**PROVIDED TEXT**
*** Block opens ***

Anyway, being the utterly twisted Who-obsessed 14-year-old I was, I immediately just had to have a Stratocaster. The fact that this wild new guy, Jimi Hendrix, was playing one upside down didn't hurt my new-Who-found mania for a Fender Strat. Oh, and it was Pete Townshend who I first heard call them "Strats" when I met him in the lobby of the Gorham Hotel on West 55th St about 5 months later.

Within a few weeks, smackdab in the middle of the summer, I ventured onto the basketball courts of the 80% black, 15% Latino, 5% white, junior high school I was getting ready to go back to for ninth grade in the then-very-rough Clinton Hill area of Brooklyn. I started timidly asking the hard nuts hanging around if anyone knew who Ray was. A few days earlier, I had heard from a friend of a friend that a guy named Ray had a Stratocaster for sale and that this where I could find him. Ray was pointed out to me, an older and lethal looking Puerto Rican, standing by himself. I walked up and asked him if he was the guy who was selling a Fender Stratocaster. "Yeah, I wanna buy my girlfriend an engagement ring before I go in the Army. The guitar is $50." I told him I was interested and he said fine, come back with the money and it's yours.

I went home and about two weeks later, I'd sold a Danelectro guitar and a Premier reverb unit for $25 each to a neighborhood friend. I went back to my school's yard and once again, found Ray hanging out. I showed him the $50.00. He shook his head and told me he had decided to raise the price to $60. But, I was instantly so obviously heartbroken that he shrugged and relented. "Okay, okay, $50..." He then took me to a one room basement apartment that was occupied by an old bald black man about four blocks from the school. Ray announced that we were there for the guitar. The old man, watching the most enormous color TV I'd ever seen, in as pathetic a living space as I'd ever seen, silently and glumly nodded. I realized the guitar must've actually been his. It was a Strat all right, but, one that had seen some real abuse. No matter... I counted out the five tens, handed them to Ray, said goodbye to the old man, and walked back out onto the street with what was now my guitar. And that's how I wound up with a beat up Fender Stratocaster made in November 1957 for $50. A small problem, no case.

*** Block closes ***

**TASKS TO COMPLETE**
1. Answer these from the story of buying a Stratocaster:
(a) Where did the narrator meet Pete Townshend?
(b) What two items did the narrator sell to raise the money, and for how much each?
(c) In what month and year was the guitar made?
2. Extract the Stratocaster story word for word, between "Within a few" and "and it's yours.", inclusive.
The material after this point isn't needed.

**DATASET SECTION**
*** Block opens ***

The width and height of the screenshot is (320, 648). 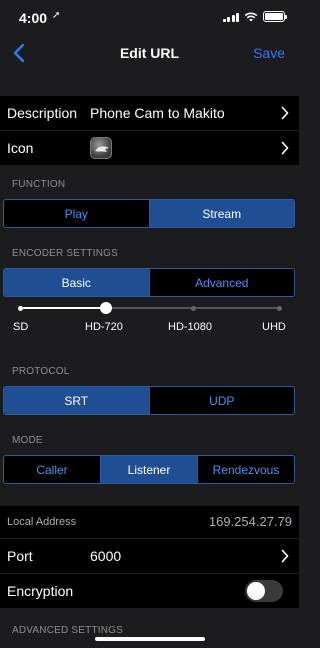 I want to click on protocol-segmented-control: SRT UDP, so click(x=149, y=400).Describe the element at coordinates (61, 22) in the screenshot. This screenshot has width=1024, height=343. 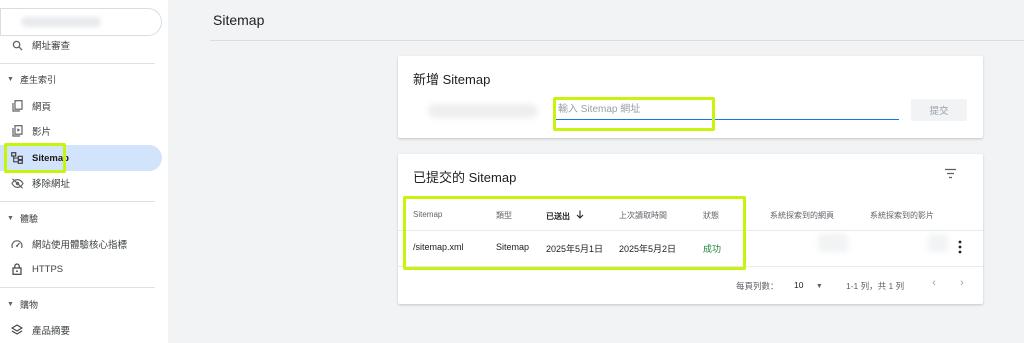
I see `property-name-redacted` at that location.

*** Block closes ***

**ANSWERS TO THE TASKS**
1.
(a) In the lobby of the Gorham Hotel on West 55th St.
(b) A Danelectro guitar and a Premier reverb unit, for $25 each.
(c) November 1957.

2.
Within a few weeks, smackdab in the middle of the summer, I ventured onto the basketball courts of the 80% black, 15% Latino, 5% white, junior high school I was getting ready to go back to for ninth grade in the then-very-rough Clinton Hill area of Brooklyn. I started timidly asking the hard nuts hanging around if anyone knew who Ray was. A few days earlier, I had heard from a friend of a friend that a guy named Ray had a Stratocaster for sale and that this where I could find him. Ray was pointed out to me, an older and lethal looking Puerto Rican, standing by himself. I walked up and asked him if he was the guy who was selling a Fender Stratocaster. "Yeah, I wanna buy my girlfriend an engagement ring before I go in the Army. The guitar is $50." I told him I was interested and he said fine, come back with the money and it's yours.